Bracia: Udzielając tych pouczeń nie pochwalam was i za to, że schodzicie się razem nie na lepsze, ale ku gorszemu,
Przede wszystkim słyszę – i po części wierzę – że zdarzają się między wami spory, gdy schodzicie się razem jako Kościół.
Zresztą nawet muszą być wśród was rozdarcia, żeby się okazało, którzy są wypróbowani.
Tak więc, gdy się zbieracie, nie ma u was spożywania Wieczerzy Pańskiej.
Każdy bowiem już wcześniej zabiera się do własnego jedzenia, i tak się zdarza, że jeden jest głodny, podczas gdy drugi nietrzeźwy.
Czyż nie macie domów, aby tam jeść i pić? Czy chcecie znieważać Boże zgromadzenie i zawstydzać tych, którzy nic nie mają? Cóż wam powiem? Czy będę was chwalił? Nie, za to was nie chwalę!
Ja bowiem otrzymałem od Pana to, co wam przekazałem, że Pan Jezus tej nocy, kiedy został wydany, wziął chleb
i dzięki uczyniwszy, połamał i rzekł: «To jest Ciało moje za was wydane. Czyńcie to na moją pamiątkę!»
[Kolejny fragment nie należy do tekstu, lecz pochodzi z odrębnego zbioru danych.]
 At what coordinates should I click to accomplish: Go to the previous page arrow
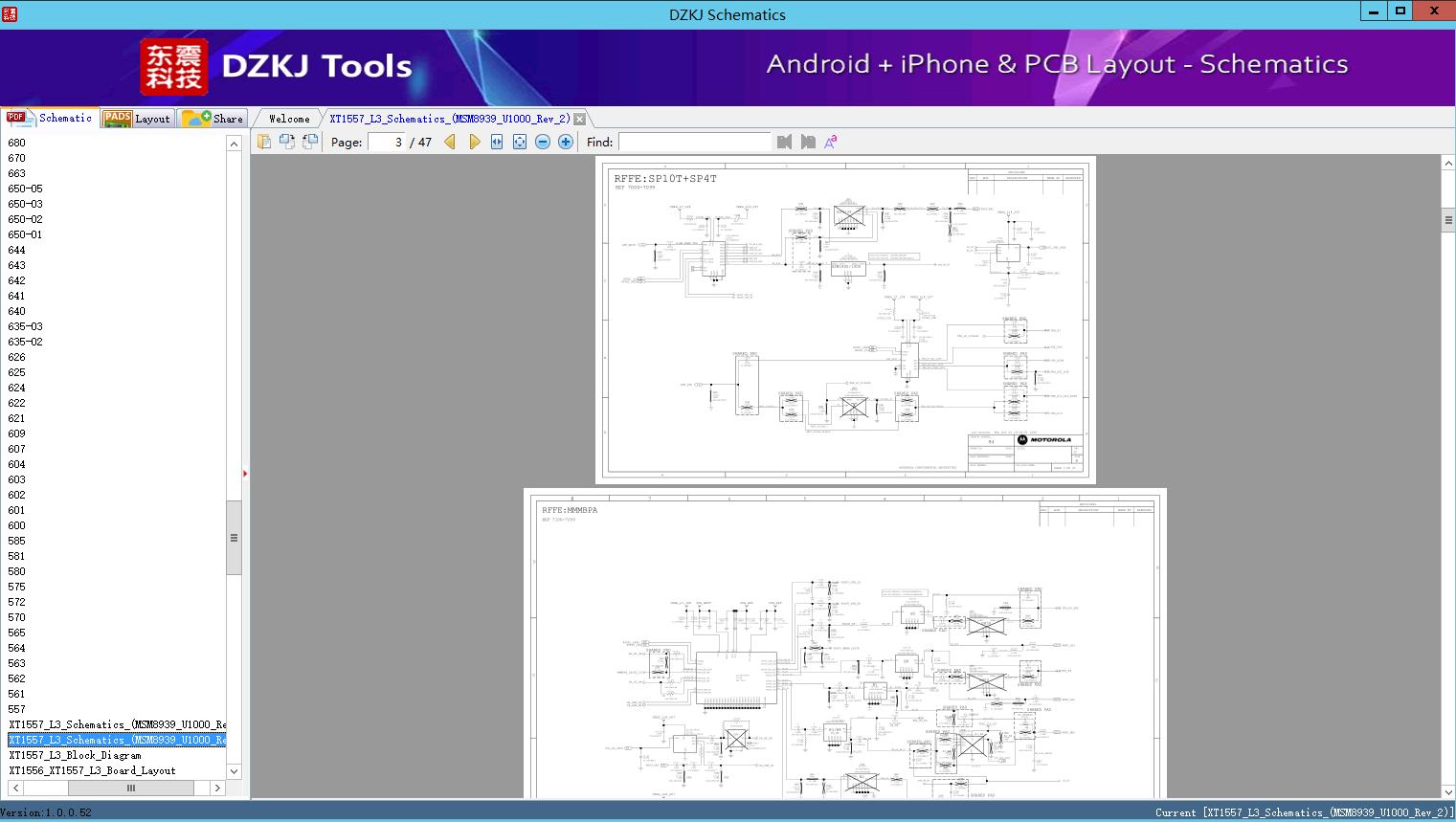pos(450,142)
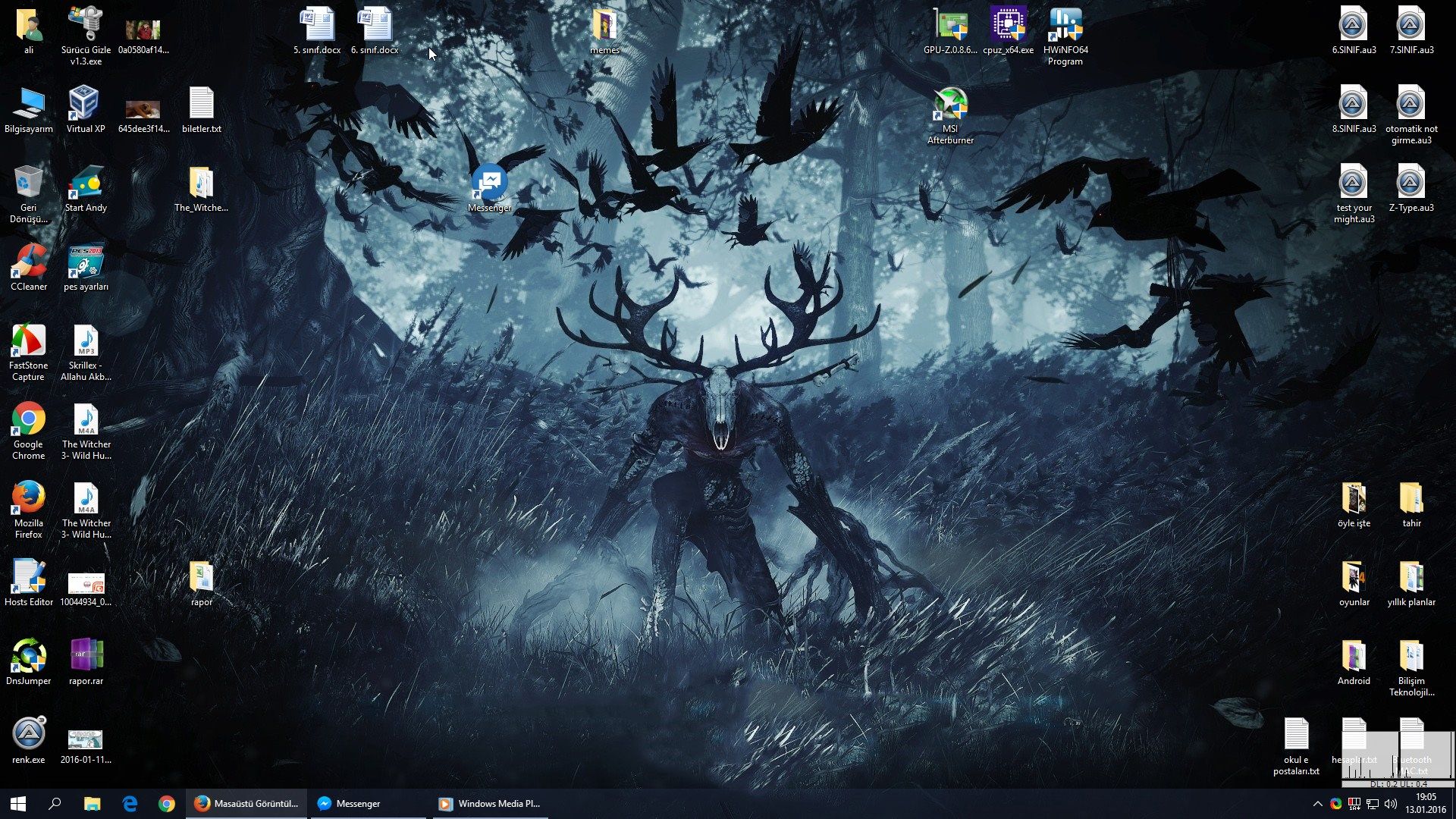Select the Virtual XP icon
This screenshot has width=1456, height=819.
pyautogui.click(x=85, y=105)
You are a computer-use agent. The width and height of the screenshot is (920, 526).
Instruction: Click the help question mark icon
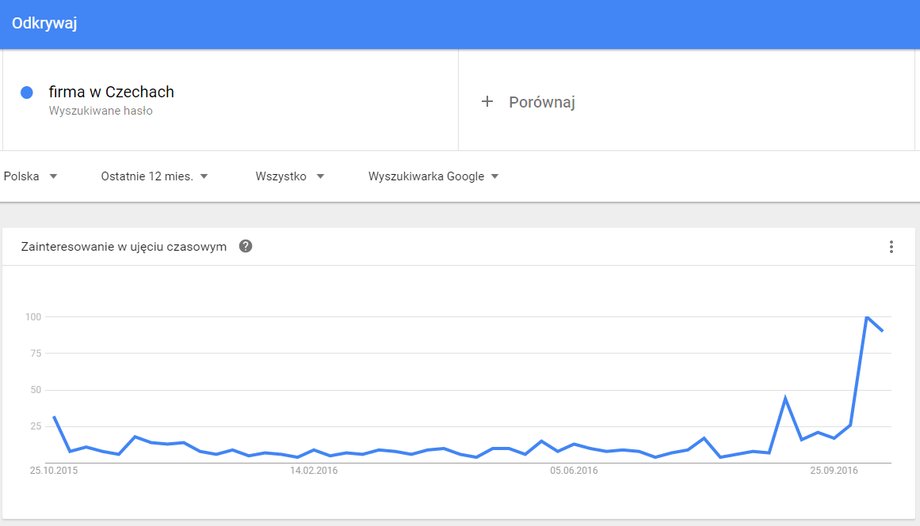(245, 246)
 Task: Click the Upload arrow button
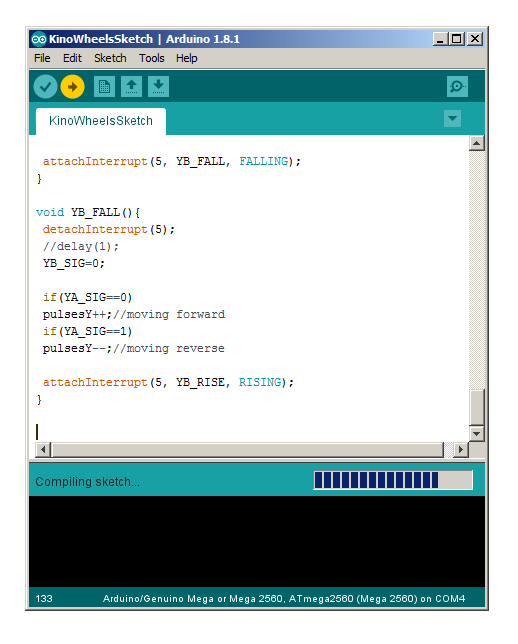[x=72, y=87]
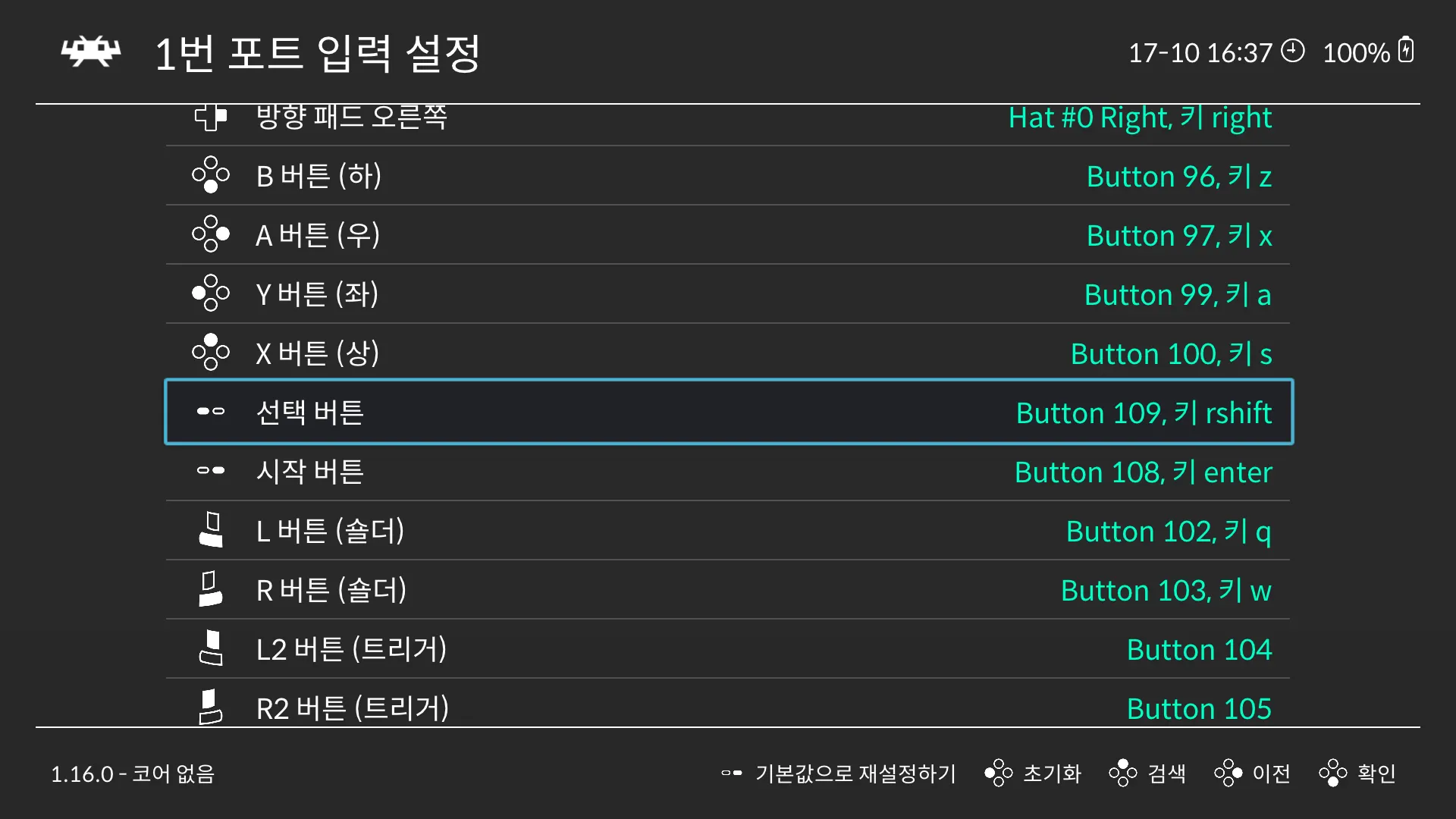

Podobnie, skończywszy wieczerzę, wziął kielich, mówiąc: «Kielich ten jest Nowym Przymierzem we Krwi mojej. Czyńcie to, ile razy pić będziecie, na moją pamiątkę!»
Ilekroć bowiem spożywacie ten chleb albo pijecie kielich, śmierć Pańską głosicie, aż przyjdzie.
Tak więc, bracia moi, gdy zbieracie się by spożywać wieczerzę, poczekajcie jedni na drugich!